2023年3月31日金曜日

南シナ海での米軍の中国威嚇軍事作戦はすでに色褪せている

 米国が世界中の海で行っている公海航行自由原則 維持のための作戦(FONOP)」として行っている軍艦の巡航は一応正当な行為かも知れませんが、決して穏やかなものとは言えず、特に西沙諸島周辺は中国が領海と主張しているところなので当然軍事的威圧ということになります。

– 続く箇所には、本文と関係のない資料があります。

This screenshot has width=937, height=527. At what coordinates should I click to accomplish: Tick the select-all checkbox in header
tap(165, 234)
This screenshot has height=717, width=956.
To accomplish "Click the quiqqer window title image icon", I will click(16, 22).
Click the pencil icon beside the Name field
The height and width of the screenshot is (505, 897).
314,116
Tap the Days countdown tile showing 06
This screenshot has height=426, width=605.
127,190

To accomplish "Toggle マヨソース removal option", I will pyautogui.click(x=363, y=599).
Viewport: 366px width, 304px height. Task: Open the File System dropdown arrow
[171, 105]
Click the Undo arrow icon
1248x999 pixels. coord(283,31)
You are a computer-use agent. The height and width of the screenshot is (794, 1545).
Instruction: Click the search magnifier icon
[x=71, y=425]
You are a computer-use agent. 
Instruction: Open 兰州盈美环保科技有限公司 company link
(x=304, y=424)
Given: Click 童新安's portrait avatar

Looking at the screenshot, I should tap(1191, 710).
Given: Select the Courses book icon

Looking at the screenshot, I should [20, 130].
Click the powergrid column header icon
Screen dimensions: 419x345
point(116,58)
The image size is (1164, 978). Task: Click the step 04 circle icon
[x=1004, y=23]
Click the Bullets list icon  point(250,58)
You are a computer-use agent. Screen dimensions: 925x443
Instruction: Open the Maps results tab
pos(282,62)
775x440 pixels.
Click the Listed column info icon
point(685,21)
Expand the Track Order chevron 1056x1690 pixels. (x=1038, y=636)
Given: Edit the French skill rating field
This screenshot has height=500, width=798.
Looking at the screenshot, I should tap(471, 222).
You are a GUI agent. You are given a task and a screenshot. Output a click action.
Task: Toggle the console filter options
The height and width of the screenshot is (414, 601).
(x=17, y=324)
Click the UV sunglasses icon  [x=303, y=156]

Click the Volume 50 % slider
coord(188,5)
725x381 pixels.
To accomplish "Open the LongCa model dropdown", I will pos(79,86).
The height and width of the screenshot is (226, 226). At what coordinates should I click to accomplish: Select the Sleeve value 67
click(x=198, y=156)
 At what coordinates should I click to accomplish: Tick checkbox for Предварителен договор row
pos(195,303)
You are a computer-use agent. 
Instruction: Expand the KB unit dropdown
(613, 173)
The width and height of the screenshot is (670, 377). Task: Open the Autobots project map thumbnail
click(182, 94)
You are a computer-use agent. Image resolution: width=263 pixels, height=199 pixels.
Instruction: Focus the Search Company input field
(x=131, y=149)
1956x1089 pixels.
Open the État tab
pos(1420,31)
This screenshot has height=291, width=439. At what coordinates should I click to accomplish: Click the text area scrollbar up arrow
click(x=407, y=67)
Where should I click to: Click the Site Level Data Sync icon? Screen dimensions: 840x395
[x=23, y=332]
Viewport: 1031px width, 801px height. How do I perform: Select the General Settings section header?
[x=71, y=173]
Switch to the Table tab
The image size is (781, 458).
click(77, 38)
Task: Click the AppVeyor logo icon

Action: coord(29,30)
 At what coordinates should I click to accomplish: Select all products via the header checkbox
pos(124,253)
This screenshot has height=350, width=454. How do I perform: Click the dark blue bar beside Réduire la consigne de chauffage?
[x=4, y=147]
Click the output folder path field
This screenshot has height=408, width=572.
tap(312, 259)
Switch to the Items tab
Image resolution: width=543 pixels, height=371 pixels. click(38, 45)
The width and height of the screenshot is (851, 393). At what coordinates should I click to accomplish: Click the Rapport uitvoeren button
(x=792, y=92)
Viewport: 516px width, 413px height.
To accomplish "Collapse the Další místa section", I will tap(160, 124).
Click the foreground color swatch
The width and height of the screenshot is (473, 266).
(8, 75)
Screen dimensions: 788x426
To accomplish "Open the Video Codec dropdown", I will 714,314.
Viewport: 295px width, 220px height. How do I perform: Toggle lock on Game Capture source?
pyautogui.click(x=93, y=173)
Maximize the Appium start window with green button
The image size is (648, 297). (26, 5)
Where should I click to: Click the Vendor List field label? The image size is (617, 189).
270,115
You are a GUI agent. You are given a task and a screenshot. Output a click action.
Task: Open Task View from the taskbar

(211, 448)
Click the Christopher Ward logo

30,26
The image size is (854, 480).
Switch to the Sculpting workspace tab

 南沙諸島、西沙諸島周辺を含む幅広い区域が中国の領海であるという主張には無理がありますが、14年に中国が南沙諸島の近傍に建設を始めた人工島は既に7島に達しました。さすがの米国も拱手傍観するしかなかったという実態があります。
 軍事社会学者の北村 淳氏が、「茶番劇の対中威嚇軍事作戦、すでに色褪せている南シナ海での米軍『FONOP』」というやや辛辣な記事を出しました。
 事ごとに中国に因縁をつけて批判の対象にしている米国ですが、開き直った中国は別に脅威を感じることもなく、南沙諸島人工島や西沙諸島の軍備を増強し続けています
 それは国際法違反であるにしても、国際法違反という点では米国も決して引けを取らないので、絶対的基準であるとも言えません。まして片方の不正には目を瞑り、他方の不正をひたすら責めるというのは通用しません。
 岸田首相も「米国に従ってさえいれば間違いない」という狭い考えに拘るのは国を誤る道であることに早く気付くべきです。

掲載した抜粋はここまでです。